_Required work_
Which lines in the items below contain the word "Open"? Pull out each of those lines in full.

_Dataset_
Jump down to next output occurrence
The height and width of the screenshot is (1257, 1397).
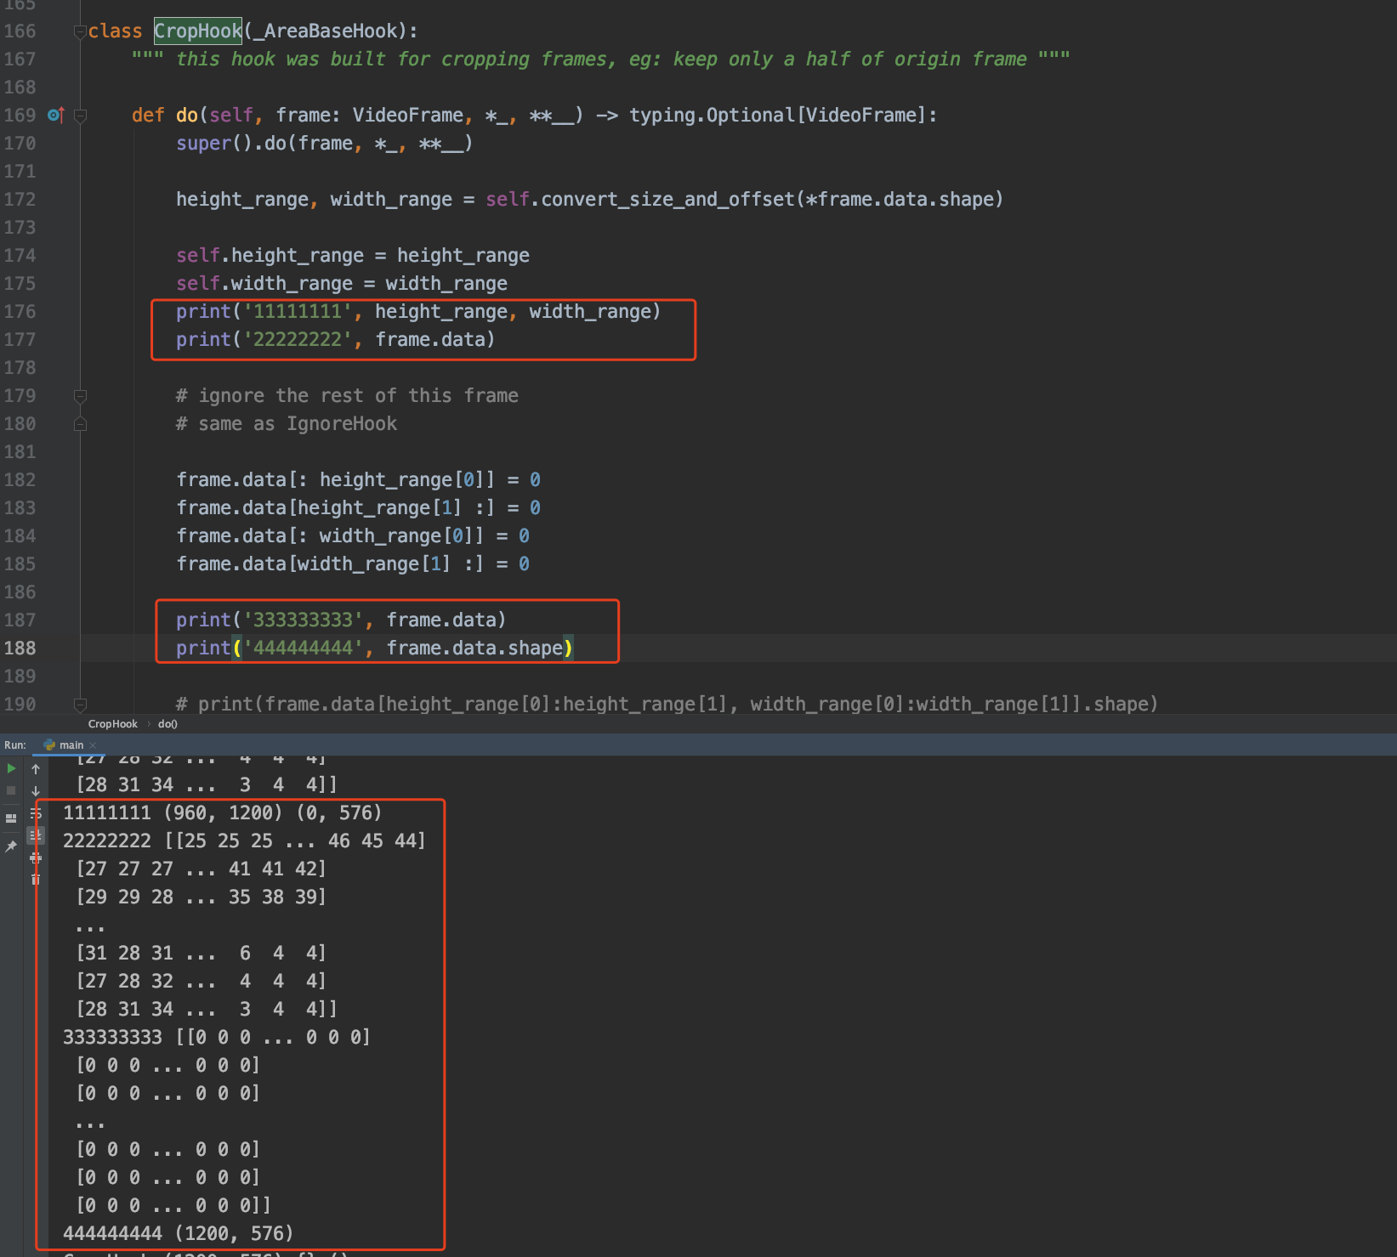pyautogui.click(x=36, y=792)
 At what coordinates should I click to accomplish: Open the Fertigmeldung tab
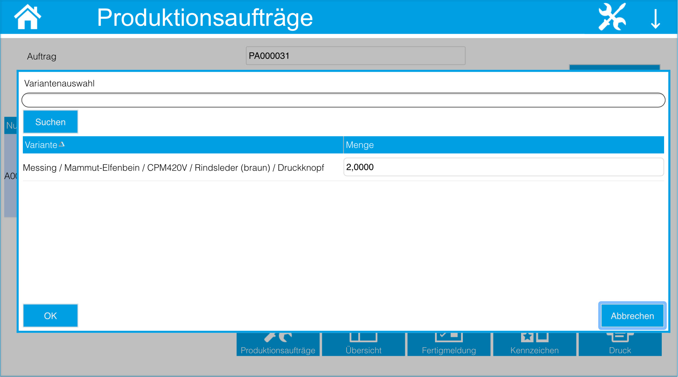[x=449, y=345]
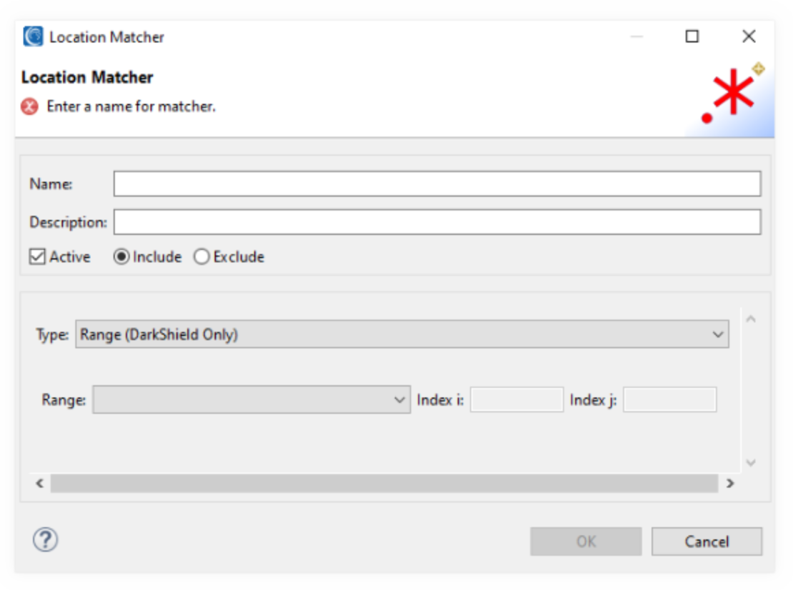Viewport: 793px width, 590px height.
Task: Open the Range dropdown
Action: pyautogui.click(x=250, y=399)
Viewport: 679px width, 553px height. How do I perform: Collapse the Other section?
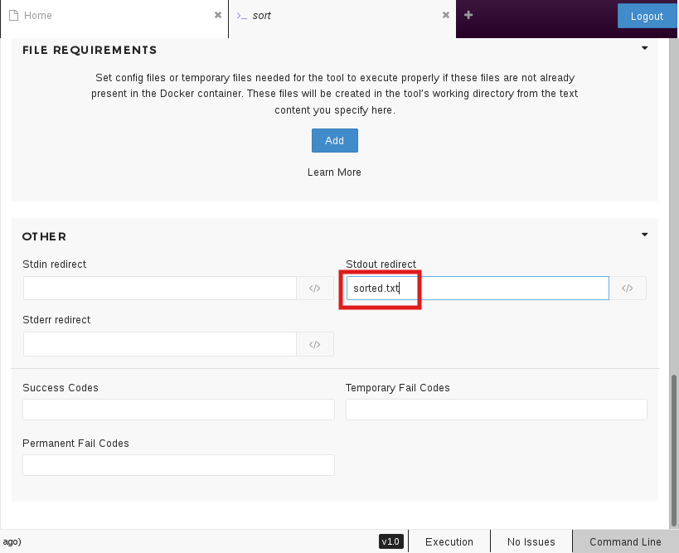tap(644, 235)
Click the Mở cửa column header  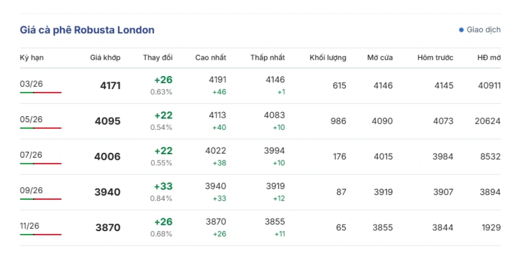pyautogui.click(x=379, y=58)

_Response to this exercise_
 At what coordinates should I click to accomplish: Open the Fertigmeldung tab
Task: Open the Range dropdown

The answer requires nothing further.